Noora Sharrab picked: Amir Sulaiman ft Ayah Freeway The Narcicyst & Omar Offendum - Jan25
Why? For many, the song #Jan25 represented the tireless hours spent in front of news stations, primarily Al-Jazeera, as Arabs from all over the world, including those living in the Diaspora, expressed what was a vibrant and unshaken struggle for freedom, for fundamental human rights and for democracy for the people by the people. The call to ouse Mubarak, was not only a call against a dictator, but for an entire regime change, against corruption, deception, fraud, manipulation and despotic acts. #Jan25 was a song that was rooted in the feelings of so many people, both in Tahrir Square and out. The song brought to light the inspiring protests from Bouazizi's spark in Tunisia to the resilient struggle in Egypt. As expressed by the numerous artists that produced this piece, this song stood in solidarity to the people in Tahrir Square and all over the Middle East to say, "We are with you", "we are supporting you", "you are not alone!" And truly, those in Tahrir Square were not alone.

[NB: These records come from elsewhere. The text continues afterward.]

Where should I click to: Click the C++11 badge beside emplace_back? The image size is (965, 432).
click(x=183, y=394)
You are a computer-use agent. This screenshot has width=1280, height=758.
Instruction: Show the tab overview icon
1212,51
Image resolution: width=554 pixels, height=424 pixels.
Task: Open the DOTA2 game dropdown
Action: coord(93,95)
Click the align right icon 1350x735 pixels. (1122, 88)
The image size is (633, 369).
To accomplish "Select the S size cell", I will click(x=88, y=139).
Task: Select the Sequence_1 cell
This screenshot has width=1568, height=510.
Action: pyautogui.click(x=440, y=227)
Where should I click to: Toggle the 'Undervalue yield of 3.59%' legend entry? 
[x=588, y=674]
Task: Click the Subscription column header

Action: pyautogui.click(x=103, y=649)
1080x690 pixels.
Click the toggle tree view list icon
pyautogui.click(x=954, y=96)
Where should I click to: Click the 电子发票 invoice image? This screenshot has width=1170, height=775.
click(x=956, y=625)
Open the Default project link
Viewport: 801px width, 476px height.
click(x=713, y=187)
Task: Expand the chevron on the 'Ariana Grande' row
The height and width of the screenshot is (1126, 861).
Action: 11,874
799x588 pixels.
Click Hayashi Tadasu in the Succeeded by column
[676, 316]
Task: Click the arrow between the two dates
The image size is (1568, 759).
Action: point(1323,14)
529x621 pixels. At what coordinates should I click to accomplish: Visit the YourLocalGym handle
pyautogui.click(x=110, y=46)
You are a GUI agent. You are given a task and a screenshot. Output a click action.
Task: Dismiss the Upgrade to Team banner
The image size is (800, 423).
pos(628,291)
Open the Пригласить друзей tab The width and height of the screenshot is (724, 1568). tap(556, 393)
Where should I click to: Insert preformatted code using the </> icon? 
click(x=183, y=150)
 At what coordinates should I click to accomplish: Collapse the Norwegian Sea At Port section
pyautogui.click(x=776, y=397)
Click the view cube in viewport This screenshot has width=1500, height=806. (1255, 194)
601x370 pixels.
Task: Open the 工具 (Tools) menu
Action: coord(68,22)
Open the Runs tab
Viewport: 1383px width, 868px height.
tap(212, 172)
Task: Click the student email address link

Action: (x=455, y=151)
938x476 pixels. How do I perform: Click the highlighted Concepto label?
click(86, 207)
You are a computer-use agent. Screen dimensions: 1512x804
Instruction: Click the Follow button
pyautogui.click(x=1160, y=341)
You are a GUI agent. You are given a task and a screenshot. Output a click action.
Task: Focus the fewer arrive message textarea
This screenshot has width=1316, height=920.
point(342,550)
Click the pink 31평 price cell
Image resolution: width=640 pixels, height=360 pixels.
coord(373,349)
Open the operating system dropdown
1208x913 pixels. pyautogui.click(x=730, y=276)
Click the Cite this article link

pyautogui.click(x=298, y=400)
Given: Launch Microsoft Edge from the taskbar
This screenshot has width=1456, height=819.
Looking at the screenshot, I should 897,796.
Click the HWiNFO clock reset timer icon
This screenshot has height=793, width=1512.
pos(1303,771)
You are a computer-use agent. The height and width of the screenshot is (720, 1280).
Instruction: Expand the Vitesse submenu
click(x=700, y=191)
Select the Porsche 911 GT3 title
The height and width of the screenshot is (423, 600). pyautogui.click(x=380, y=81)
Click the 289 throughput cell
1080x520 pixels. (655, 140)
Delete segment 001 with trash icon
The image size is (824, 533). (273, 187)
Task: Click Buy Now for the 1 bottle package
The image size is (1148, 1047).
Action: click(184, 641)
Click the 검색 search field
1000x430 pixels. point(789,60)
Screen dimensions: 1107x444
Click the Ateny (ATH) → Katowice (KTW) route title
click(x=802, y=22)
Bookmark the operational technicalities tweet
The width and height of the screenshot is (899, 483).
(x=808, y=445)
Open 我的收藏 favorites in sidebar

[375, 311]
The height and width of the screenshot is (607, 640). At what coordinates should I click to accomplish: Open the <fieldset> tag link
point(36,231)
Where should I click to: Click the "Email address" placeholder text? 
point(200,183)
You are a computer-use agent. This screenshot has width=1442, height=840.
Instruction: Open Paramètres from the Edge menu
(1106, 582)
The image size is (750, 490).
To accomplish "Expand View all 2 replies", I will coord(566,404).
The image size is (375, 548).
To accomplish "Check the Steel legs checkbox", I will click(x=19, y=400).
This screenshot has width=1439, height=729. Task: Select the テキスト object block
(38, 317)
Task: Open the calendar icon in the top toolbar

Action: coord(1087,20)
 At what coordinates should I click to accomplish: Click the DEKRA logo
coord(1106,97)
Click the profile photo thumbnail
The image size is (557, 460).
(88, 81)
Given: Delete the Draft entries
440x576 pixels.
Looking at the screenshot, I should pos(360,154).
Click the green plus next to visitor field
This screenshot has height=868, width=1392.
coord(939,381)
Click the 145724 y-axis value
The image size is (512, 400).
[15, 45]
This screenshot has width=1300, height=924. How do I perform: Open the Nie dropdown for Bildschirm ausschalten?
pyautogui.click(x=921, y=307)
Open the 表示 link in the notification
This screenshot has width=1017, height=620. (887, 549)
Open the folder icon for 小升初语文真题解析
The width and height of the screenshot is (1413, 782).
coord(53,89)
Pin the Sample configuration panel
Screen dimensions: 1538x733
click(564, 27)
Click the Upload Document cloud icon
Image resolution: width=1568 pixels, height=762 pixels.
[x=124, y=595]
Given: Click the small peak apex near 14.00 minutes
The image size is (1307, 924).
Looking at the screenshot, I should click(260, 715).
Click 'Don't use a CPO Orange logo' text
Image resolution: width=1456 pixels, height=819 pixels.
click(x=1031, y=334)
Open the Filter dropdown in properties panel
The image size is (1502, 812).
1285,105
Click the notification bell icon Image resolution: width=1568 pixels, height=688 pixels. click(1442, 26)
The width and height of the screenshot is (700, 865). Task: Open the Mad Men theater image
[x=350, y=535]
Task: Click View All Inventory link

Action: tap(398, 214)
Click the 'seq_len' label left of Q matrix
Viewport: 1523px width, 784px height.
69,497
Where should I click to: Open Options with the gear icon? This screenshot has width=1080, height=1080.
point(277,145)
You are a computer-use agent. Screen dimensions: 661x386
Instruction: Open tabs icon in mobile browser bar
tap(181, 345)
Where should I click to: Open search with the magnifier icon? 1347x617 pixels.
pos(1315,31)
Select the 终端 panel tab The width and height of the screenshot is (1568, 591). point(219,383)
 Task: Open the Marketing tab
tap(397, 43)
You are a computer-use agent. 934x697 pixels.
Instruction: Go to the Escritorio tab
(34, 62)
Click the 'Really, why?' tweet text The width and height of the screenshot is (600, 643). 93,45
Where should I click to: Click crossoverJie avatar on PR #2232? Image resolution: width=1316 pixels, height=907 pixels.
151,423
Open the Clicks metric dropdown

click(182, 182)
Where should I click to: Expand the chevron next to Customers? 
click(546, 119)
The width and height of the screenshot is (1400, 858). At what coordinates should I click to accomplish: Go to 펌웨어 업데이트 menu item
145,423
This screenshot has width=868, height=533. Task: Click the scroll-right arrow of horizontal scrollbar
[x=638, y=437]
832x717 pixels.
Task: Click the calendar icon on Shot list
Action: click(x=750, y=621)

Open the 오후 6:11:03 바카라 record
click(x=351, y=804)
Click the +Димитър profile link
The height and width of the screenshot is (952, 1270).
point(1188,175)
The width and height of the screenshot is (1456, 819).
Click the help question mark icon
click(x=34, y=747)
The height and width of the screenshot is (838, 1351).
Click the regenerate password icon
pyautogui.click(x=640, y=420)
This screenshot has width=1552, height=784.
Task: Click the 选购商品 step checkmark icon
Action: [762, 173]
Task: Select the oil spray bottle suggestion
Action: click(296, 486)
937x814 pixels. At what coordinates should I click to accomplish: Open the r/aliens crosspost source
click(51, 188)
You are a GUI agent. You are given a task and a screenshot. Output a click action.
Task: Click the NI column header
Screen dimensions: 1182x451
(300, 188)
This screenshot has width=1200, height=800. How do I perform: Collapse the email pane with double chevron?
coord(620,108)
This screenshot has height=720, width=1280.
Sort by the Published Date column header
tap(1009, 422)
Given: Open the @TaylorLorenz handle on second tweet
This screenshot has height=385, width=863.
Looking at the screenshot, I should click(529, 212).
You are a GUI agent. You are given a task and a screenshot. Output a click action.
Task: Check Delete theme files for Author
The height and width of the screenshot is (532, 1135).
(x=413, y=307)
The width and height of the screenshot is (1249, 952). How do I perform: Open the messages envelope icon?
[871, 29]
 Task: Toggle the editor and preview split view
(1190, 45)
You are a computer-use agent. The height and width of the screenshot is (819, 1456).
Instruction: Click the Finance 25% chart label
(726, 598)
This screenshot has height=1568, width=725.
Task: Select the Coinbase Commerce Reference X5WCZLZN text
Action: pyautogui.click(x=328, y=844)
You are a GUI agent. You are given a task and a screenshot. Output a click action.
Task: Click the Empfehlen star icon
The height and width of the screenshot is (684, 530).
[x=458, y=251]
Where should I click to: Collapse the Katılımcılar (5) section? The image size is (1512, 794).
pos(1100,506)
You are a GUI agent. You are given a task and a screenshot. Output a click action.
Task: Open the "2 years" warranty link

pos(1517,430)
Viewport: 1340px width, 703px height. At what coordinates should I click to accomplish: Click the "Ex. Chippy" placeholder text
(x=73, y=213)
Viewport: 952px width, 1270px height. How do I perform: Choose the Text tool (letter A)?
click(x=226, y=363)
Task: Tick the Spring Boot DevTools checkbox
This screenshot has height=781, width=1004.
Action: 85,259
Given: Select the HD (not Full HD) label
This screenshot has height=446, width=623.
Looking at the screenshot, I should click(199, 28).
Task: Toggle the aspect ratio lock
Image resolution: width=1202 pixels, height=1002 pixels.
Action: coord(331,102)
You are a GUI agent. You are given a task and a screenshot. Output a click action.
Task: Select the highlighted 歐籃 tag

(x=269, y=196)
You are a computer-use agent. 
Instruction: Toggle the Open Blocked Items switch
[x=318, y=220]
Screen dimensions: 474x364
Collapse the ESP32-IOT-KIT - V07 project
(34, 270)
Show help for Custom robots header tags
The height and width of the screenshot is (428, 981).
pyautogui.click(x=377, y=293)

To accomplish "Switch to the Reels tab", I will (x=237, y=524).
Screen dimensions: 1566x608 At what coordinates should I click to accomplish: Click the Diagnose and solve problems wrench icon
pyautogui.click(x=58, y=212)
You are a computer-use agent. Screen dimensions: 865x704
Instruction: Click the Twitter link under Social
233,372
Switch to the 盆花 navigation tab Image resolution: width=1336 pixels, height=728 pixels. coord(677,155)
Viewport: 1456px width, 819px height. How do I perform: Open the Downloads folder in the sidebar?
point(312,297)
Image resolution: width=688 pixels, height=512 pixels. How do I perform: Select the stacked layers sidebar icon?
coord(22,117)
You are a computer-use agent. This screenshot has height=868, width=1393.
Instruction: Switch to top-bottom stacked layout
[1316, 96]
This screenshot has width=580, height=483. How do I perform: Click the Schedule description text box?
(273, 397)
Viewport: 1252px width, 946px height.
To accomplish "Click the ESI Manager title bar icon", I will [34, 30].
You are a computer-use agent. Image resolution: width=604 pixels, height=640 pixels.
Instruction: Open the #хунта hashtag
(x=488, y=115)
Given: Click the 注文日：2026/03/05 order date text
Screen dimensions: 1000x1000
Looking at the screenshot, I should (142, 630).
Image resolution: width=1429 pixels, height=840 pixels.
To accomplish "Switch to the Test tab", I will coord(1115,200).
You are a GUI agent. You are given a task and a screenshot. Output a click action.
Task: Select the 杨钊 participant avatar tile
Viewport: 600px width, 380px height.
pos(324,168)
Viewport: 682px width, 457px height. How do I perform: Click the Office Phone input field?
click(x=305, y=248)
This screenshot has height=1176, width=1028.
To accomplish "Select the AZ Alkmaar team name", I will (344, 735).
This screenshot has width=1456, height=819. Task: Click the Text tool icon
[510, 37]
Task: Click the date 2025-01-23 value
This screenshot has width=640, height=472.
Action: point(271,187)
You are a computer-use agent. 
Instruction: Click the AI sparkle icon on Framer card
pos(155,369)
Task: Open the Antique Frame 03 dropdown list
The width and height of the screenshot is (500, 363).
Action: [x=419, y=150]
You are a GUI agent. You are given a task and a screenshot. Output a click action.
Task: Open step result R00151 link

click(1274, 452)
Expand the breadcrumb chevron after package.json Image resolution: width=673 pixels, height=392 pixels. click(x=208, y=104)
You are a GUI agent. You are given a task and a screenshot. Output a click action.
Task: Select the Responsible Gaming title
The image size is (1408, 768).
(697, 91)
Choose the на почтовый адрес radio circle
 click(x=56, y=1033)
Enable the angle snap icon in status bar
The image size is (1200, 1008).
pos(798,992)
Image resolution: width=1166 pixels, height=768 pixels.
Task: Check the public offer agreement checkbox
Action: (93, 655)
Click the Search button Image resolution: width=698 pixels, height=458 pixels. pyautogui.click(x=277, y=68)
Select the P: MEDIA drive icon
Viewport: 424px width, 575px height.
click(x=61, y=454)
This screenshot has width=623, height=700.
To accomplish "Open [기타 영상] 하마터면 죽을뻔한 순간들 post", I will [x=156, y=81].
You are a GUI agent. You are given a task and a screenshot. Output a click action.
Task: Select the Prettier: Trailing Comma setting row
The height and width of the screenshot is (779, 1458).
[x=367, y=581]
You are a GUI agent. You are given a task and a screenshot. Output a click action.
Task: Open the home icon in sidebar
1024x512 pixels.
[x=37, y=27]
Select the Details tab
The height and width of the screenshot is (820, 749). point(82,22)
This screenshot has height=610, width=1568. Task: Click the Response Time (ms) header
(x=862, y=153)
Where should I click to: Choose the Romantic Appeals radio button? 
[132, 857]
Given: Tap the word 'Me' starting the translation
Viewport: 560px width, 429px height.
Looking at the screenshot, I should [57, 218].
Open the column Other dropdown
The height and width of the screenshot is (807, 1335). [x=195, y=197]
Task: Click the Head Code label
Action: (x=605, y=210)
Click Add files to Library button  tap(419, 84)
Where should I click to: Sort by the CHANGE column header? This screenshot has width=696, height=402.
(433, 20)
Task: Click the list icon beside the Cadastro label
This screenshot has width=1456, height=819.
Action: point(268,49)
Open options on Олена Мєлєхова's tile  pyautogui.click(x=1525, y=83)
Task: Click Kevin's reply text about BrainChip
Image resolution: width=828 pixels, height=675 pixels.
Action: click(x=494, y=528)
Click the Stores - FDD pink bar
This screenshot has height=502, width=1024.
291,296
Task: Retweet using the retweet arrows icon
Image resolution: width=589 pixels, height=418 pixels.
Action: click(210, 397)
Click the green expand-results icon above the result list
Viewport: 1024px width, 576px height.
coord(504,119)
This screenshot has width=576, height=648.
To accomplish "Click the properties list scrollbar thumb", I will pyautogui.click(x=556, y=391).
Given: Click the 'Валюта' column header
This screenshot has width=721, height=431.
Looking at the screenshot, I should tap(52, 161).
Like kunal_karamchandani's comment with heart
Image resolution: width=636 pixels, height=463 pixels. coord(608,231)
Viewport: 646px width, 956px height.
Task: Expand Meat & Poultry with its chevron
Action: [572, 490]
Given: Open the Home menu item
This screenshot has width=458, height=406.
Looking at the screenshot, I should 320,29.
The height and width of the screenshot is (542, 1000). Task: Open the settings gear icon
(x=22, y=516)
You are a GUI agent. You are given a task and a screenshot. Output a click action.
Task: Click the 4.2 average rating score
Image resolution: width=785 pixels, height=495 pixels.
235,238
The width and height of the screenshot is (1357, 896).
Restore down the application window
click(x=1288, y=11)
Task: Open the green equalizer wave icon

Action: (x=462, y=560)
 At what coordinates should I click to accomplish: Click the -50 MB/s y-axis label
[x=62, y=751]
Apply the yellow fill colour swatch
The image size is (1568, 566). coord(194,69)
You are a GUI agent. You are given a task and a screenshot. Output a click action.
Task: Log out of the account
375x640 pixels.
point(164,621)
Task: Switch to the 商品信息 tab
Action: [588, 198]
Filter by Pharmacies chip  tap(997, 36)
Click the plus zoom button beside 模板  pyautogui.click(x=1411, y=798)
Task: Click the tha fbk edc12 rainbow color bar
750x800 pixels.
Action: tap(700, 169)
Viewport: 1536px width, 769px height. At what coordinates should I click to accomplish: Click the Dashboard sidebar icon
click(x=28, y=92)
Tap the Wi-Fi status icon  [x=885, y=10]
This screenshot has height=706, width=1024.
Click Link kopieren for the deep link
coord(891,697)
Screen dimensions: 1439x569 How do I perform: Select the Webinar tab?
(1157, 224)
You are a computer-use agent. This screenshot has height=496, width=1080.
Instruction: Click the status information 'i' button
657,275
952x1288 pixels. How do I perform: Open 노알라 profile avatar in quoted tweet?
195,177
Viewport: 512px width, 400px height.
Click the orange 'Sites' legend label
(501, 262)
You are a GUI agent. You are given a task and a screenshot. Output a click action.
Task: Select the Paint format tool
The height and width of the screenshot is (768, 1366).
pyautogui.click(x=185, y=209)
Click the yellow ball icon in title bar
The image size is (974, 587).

Naira Badawi picked: Mohammed Mounir - Shababeek
Why? If my life had a soundtrack accompanying it, 90% of its songs would be by Mounir. The 4 minute eargasm that is Shababeek invokes memories of watching the sunrise from a dingy balcony in Alexandria. Shababeek screams regret and laments over the things we left behind. Mounir's voice carries traces of the saddening homesickness that results from the summer's farewells (or at least, that's what I hear). Summer 2010 was spent gazing through the shababeek of my Nina's house by the Mahmoudeyya and through the rolled down windows of taxis speeding along the Mediterranean. I long for Masr and this me right back to her.

Nour Nsheiwat picked: Fairouz - Ahwak

Nour Nishouty picked: Soap Kills - Wadih
Why? This song is by one of my favourite Lebanese bands, one of the first groups to produce contemporary Arabic music and embracing less serious and rather fringe lyrics.

Alexandra Kinias picked: Elissa - Awakher el Sheta
Why? I like Elissa's songs because the lyrics are sentimental, the music is captivating and her voice is angelic.

Sheyma Buali picked: Rayess Bek - Thawra
Why? Because it is energetic and in the spirit of today.

Joseph Maalouf picked: Miah - Charablabada
Why? I found this sound to be very unusual for a Lebanese artist and I liked it! The whole album by Miah 'Catimini' is a home-made album with songs that come from the heart, and each piece has a touch of inevitable cynicism.

Karim Sultan picked: Ahmed Adawiyyah - Habba Fouq
Why? I chose the song "Habba Fouq" by the Egyptian popular singer Ahmed Adawiyyah - this is the 2010 summer song for me and a number of others in Egypt, so for me, it's part nostalgia and part pure vintage sha'bi catchiness. Plus, it's always interesting when music reflects accurately the scene in which it was born, and classic Adawiyyah sounds like downtown Cairo (in the 1970s).

Nassra Al Buainain picked: Mohammed Abdo - Kel Ma Nasnas
Why? I am a fan of Mohamad Abdo's old songs because I find them perfect in terms of lyrics, meaning and melody. Kel ma nasnas is written by Prince Khalid Al Faisal.

Mariam Nader picked: Mashrou’3 Leila - Raksit Leila

Rawan Risheq picked: Abdel Halim Hafez - Ahwak
Why? This song is a real classic Arabic song/artist that never loses its charm or soul. This song is the epitome of poet longing. Simply love it and him!

Ali Suleiman picked: Kadem Saher - Zedini 3ishkan
Why? This is probably the earliest song of this style that I can remember from my childhood. I first heard it on the television while at my grandmother's house in Amman, and it's the first song whose lyrics I learned by heart.

Shannon Farhoud picked: Omar Offendum - Finjan
Why? The song's lyrics come from Nizar Qabanni and is a great mix between modern beats and traditional poetry.

Laila Masri picked: Souad Massi - Raoul
Why? I chose the song because it depicts the mental state a lot of young Arabs are in. They need answers to questions about their purpose in life, the meaning of existence, the reason behind the political problems in the Arab world that is stopping them from finding solace in an identity they can comfortably relate to. Ultimately, a lot of us young Arabs today want to live and find peace in a chaotic world.